Please copy each line below that contains the word "computer".

Collected data:
┄┄┄┄┄┄

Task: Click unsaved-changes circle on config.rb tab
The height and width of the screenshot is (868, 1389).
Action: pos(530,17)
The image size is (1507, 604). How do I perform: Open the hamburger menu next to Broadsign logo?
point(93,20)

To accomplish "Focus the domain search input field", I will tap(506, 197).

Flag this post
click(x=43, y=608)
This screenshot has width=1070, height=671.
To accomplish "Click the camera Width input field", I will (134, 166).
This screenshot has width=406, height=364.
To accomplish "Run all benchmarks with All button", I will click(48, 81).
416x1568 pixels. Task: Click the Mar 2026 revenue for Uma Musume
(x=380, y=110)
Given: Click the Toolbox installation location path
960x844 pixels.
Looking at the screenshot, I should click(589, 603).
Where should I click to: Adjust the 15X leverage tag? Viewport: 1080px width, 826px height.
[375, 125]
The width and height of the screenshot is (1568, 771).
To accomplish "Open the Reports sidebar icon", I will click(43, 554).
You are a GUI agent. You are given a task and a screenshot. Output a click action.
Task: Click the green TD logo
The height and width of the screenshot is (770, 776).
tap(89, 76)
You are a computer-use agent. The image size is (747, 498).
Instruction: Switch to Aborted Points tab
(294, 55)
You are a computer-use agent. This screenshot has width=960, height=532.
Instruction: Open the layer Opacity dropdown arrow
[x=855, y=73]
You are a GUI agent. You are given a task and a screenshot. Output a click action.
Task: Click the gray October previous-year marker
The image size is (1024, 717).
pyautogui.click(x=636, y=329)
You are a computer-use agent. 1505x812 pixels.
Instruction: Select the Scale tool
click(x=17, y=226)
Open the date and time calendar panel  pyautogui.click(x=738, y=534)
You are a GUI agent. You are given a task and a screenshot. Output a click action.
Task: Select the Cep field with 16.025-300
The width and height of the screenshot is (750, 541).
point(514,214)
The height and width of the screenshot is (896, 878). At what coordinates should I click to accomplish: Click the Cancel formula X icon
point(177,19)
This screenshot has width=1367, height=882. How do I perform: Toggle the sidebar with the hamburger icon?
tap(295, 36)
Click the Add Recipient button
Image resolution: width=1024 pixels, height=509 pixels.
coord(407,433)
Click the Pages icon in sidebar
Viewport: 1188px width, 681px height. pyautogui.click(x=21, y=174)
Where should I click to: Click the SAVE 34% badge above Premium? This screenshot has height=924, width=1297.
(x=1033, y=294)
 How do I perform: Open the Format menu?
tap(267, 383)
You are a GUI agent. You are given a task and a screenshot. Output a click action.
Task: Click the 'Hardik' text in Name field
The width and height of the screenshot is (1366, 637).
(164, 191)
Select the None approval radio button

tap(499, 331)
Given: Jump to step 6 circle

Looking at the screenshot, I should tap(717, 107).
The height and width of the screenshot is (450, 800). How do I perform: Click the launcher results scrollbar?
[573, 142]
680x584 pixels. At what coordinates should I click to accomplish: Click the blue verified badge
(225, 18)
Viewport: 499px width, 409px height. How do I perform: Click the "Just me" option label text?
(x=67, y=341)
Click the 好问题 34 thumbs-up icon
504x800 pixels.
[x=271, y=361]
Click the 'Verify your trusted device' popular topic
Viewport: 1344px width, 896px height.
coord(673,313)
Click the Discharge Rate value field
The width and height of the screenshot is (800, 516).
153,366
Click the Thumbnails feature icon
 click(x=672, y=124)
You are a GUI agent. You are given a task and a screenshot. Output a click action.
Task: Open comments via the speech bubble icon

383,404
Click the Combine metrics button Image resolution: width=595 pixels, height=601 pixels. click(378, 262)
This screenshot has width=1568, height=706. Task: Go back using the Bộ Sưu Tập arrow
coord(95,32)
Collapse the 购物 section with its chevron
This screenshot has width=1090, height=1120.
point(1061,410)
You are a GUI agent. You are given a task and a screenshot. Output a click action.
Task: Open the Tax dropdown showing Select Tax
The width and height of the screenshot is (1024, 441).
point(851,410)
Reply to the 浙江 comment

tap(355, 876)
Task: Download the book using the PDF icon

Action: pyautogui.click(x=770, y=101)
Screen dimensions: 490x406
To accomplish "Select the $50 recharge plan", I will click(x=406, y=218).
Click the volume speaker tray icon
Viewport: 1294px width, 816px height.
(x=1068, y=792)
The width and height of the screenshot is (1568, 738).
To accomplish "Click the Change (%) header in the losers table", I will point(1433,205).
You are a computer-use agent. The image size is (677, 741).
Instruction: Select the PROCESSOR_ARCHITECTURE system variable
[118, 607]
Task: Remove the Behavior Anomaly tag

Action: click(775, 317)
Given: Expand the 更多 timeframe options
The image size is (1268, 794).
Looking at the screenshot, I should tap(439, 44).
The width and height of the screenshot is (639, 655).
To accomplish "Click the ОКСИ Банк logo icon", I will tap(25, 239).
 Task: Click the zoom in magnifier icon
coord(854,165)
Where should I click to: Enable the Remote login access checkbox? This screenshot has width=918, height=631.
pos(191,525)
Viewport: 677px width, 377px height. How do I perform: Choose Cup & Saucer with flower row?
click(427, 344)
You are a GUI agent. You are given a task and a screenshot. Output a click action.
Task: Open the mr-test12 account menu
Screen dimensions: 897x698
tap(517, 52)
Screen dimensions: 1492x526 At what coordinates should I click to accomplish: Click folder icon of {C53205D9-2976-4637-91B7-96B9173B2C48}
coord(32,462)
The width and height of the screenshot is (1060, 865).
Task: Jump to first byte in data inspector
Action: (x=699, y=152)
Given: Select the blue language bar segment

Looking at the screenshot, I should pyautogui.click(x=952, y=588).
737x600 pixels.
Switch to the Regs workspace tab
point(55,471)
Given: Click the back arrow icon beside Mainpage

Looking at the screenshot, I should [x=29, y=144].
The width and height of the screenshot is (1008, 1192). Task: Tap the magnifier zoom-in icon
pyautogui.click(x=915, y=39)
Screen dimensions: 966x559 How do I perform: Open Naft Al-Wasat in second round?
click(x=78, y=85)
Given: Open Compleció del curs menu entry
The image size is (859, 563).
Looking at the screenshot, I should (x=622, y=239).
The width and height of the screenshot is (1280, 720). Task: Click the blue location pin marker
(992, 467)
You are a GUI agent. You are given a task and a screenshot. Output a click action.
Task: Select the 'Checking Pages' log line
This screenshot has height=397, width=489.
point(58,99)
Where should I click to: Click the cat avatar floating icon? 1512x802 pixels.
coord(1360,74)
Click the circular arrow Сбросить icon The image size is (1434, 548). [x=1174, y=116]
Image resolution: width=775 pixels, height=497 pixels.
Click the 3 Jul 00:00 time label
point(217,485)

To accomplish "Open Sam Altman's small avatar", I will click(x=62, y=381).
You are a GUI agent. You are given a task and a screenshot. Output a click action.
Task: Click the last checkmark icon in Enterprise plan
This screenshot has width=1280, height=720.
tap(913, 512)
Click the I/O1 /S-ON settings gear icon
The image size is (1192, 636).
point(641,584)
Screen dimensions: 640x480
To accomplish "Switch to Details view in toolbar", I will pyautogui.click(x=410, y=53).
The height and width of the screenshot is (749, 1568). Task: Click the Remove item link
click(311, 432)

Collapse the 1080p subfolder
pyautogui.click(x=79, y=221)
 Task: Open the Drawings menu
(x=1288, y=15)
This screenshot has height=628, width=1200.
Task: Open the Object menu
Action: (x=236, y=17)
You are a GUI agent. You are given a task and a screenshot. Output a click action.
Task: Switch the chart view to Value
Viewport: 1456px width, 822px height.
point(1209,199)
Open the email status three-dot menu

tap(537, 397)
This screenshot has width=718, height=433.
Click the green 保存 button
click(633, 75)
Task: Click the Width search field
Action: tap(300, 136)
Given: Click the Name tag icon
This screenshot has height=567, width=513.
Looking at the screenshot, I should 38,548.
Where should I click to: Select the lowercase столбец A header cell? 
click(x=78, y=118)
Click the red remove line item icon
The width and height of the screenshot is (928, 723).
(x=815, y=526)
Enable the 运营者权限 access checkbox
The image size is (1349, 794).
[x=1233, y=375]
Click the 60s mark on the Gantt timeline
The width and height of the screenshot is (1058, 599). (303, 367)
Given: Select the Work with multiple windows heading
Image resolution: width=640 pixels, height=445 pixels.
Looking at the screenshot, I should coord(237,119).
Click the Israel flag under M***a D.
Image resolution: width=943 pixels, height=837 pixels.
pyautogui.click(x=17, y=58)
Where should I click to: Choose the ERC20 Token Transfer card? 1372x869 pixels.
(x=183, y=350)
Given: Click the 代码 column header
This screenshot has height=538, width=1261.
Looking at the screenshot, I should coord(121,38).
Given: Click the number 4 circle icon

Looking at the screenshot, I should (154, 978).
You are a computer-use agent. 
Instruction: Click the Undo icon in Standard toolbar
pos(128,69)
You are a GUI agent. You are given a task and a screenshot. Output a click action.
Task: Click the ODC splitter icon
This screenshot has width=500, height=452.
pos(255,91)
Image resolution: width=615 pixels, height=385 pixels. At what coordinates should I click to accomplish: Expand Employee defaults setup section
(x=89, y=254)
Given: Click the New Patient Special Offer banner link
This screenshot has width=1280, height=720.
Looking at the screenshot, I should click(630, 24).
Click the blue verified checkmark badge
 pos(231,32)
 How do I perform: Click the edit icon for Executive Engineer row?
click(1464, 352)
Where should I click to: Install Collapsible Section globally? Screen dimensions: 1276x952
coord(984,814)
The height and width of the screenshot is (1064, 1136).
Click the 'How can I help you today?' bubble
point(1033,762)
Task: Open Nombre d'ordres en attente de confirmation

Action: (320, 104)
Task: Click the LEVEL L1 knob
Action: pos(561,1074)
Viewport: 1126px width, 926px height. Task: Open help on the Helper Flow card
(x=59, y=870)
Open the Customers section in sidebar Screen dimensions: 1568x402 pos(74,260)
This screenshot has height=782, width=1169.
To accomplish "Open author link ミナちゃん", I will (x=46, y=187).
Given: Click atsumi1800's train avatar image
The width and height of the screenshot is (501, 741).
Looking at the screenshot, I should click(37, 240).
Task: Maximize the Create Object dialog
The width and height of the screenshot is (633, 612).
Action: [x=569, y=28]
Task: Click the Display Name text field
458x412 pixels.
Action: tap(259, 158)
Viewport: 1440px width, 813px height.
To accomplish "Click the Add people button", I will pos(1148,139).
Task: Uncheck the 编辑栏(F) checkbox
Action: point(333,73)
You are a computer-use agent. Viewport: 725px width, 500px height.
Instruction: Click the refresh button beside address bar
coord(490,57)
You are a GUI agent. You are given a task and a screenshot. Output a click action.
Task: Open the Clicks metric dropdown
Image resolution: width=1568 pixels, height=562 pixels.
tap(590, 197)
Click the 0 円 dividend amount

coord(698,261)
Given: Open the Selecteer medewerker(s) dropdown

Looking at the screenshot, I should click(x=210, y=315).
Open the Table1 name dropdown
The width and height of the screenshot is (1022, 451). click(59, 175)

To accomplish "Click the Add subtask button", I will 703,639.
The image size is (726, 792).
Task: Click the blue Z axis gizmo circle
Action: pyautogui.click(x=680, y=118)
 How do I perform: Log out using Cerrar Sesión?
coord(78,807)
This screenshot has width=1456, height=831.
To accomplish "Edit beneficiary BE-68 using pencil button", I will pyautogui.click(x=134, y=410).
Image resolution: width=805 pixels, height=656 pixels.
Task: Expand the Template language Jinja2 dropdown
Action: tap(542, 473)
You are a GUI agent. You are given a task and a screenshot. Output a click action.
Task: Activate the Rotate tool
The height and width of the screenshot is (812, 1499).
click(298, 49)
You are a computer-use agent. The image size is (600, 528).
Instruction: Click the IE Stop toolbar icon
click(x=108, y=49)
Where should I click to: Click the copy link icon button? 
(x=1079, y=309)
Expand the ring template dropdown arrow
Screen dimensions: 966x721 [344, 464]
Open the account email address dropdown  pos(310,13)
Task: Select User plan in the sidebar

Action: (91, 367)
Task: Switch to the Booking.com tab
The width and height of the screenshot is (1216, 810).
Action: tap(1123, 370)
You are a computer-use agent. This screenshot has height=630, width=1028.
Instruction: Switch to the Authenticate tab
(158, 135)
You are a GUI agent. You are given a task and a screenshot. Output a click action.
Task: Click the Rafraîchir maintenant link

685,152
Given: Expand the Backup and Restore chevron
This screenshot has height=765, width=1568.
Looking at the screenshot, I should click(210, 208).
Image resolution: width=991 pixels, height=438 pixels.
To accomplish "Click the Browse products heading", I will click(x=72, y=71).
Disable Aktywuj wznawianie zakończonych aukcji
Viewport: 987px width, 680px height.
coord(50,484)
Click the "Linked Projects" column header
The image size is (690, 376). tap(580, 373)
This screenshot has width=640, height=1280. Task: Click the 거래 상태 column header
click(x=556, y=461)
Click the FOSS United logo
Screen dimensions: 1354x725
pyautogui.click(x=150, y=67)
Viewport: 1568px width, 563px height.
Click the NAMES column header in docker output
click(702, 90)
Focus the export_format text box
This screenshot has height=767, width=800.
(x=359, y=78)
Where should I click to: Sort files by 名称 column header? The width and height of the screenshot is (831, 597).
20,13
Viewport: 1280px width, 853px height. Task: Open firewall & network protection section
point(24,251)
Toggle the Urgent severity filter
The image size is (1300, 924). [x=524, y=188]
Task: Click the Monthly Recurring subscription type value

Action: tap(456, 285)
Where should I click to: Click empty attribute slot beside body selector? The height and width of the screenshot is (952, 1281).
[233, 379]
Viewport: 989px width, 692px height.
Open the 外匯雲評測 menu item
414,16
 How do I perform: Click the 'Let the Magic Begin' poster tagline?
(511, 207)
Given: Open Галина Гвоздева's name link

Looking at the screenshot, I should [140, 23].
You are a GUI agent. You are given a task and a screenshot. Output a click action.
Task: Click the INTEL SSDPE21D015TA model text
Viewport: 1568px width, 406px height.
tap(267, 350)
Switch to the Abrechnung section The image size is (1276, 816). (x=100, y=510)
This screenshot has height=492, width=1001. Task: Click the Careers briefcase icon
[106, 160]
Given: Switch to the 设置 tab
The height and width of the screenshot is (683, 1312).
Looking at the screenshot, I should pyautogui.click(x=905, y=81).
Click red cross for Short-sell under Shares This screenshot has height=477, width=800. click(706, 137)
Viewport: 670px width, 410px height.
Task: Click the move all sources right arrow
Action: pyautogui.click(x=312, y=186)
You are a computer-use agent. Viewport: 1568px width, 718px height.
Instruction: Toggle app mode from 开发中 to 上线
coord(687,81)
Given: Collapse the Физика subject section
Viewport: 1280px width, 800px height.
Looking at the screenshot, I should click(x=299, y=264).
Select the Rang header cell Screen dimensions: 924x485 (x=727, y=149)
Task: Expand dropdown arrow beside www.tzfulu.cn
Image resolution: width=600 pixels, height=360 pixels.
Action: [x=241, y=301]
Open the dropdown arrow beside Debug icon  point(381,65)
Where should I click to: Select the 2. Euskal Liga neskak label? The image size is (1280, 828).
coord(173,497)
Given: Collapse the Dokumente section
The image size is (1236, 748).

┄┄┄┄┄┄

**Problem solution:**
You are a computer-use agent. The image size is (747, 498).
You are a computer-use agent. This screenshot has width=960, height=532.
You are a computer-use agent. 1505x812 pixels.
You are a computer-use agent. The image size is (677, 741).
You are a computer-use agent. 
You are a computer-use agent. Viewport: 725px width, 500px height.
You are a computer-use agent. The image size is (600, 528).
You are a computer-use agent. This screenshot has height=630, width=1028.
You are a computer-use agent. Viewport: 1568px width, 718px height.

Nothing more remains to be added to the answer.